Vilnius is the capital
of Lithuania. It is also the birthplace
of Jascha Heifetz one of the world's
ikonic violinists. It is therefore fitting
that the solo violin is at centre-stage
for three of the four works on this
disc.
Barkauskas was born
in Kaunas into a family sympathetic
to music. He graduated first as a maths
teacher and then took up music, qualifying
in 1959. He continued his studies in
Moscow and imbibed new and disturbing
currents at the Warsaw Autumn Festivals
1964-1970 hence the clutch of Lutosławski-style
titles. In 1964 at the age of 33 he
wrote the cycle Poetry,
the first Lithuanian serial composition.
He has written six symphonies the last
of which earned him the Lithuanian National
Award, one opera and eight concertos.
The mercurial Jeux
for violin and orchestra is
in seven panels with the longer three
flanked and separated by the other shorter
four. It was written for the 2002 Consonances
Festival in Saint Nazaire. Joachim was
the theme of the festival that year.
The violin and its spectral, carnal
and meditative aspects are brilliantly
explored through a moving tableau of
obsessive repetition, Waltonian petulance,
barbed percussive figures and phantom
landscapes. It's pretty magically done
but Barkauskas's apparatus is of the
avant-garde even if mediated through
a softening amalgam of Bach (the partitas
and sonatas) and Walton. The writing
is lean and clean.
The Jeux was
written for and dedicated to Graffin
and it is Graffin who plays Barkauskas's
Partita for solo violin. The
Partita has been recorded
many times and has carried the composer's
name across the world. Its style owes
something to Bach and a lot more to
nationalistic models and popular dances
such as the beguine and rumba. Once
again the orientation is second Viennese
school starting with Berg. Graffin does
not disappoint in this darkly brilliant
piece.
Nobuko Imai is the
other famous 'anchor' for this CD. She
plays the two unaccompanied Monologues;
both rather severe monochrome by comparison
with the Partita. She plays them with
adroit dedication but these are works
that have very little surface glamour.
The four movement Duo
Concertante returns us to buzzing
activity and the full orchestra. The
two soloists play chase and exchange
games with phrases intoxicatingly swapped
between the two.

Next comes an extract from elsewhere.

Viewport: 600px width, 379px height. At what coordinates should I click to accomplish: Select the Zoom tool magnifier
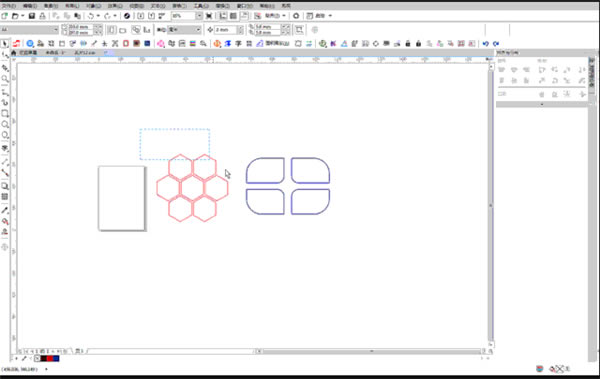(x=5, y=79)
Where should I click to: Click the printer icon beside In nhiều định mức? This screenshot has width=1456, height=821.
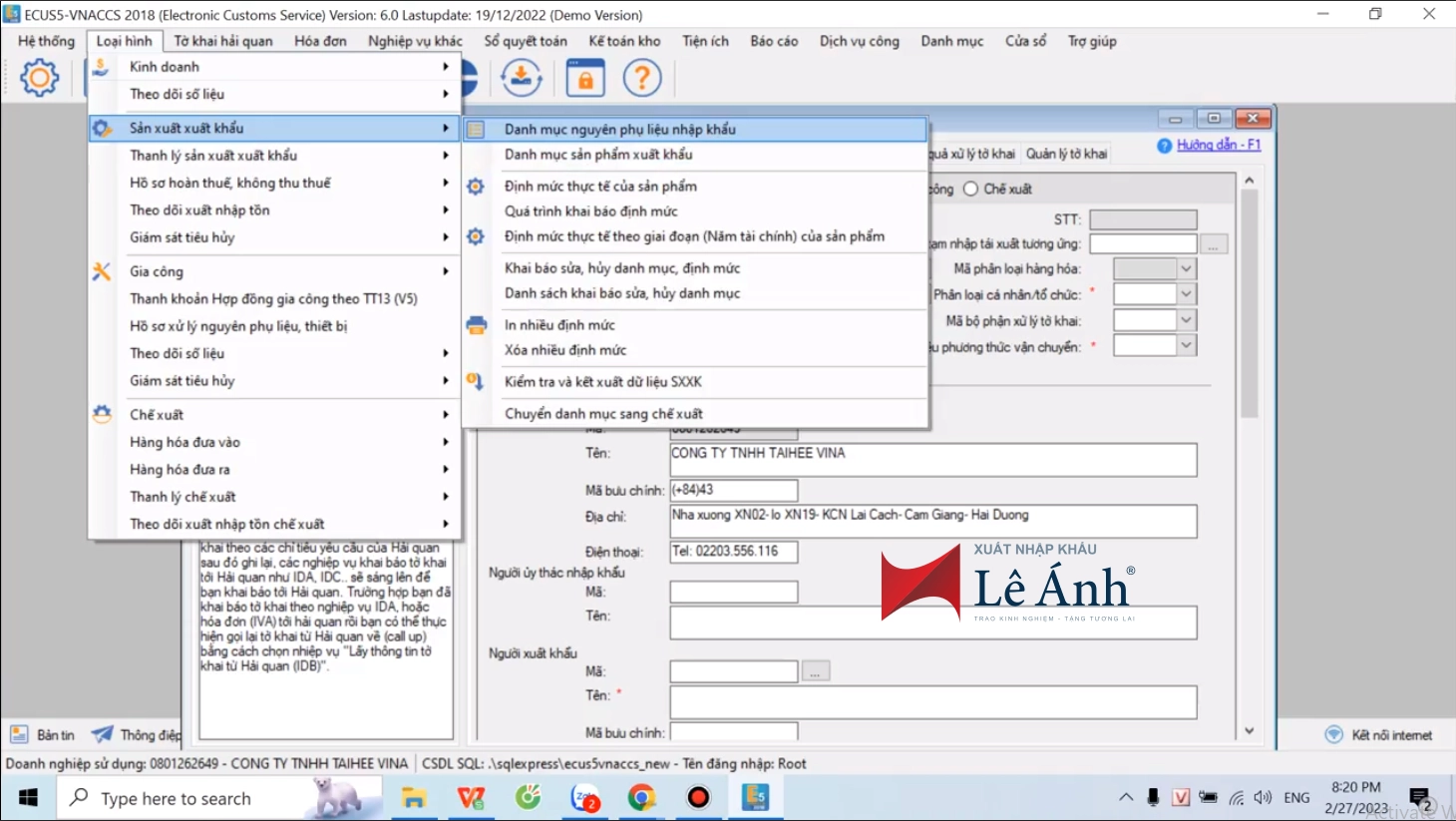(477, 325)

It was commissioned
and premiered by conductor Robertas
Severnikas and is dedicated to the Japanese
diplomat Chuiune Sugihara and his wife
Yukiko. Sugihara was in Lithuania during
1940. Schindler-like he saved some 10,000
Lithuanians from death at the hands
of the Nazis by granting them visas
to Japan. Barkauskas wanted to catch
some flavour of Gallic exuberance and
of Japan. In this he is successful.
The Japanese element is unmistakable
in the second movement and the Gallic
in the first and third - heck it's almost
Poulenc at times; Ravel at others. The
soloists are called on for the utmost
virtuosity with surging coordination,
furious motion - not so much a Lark
Ascending but a Lark on rocket fuel.
The intoxicating bravura of the two
instruments recalls Arthur Benjamin's
Romantic Fantasy (violin, viola
and orchestra) filtered through the
bitter lyricism of Wilfred Josephs’
music for The Great War and Thomas
Wilson's incidental music for Cloud
Howe.
With
these titles you might instantly reach
for the identikit and assume a recital
of Lutosławski lookalikes. Well
not quite. Barkauskas is not a soft-focus
nationalist. He is an architect of fragile
textures and constant motion
but he has struck an accommodation with
avant-garde effects. Through the clicks
and clunks, chimes and occasional squeals
a singing soul is at work - and sometimes
he can be a very gentle soul as in as
the fourth movement of the Duo. These
notably well-balanced textures sometimes
recall the seething activity of Shostakovich's
last symphony but without the allusions
to other works from the classical greats.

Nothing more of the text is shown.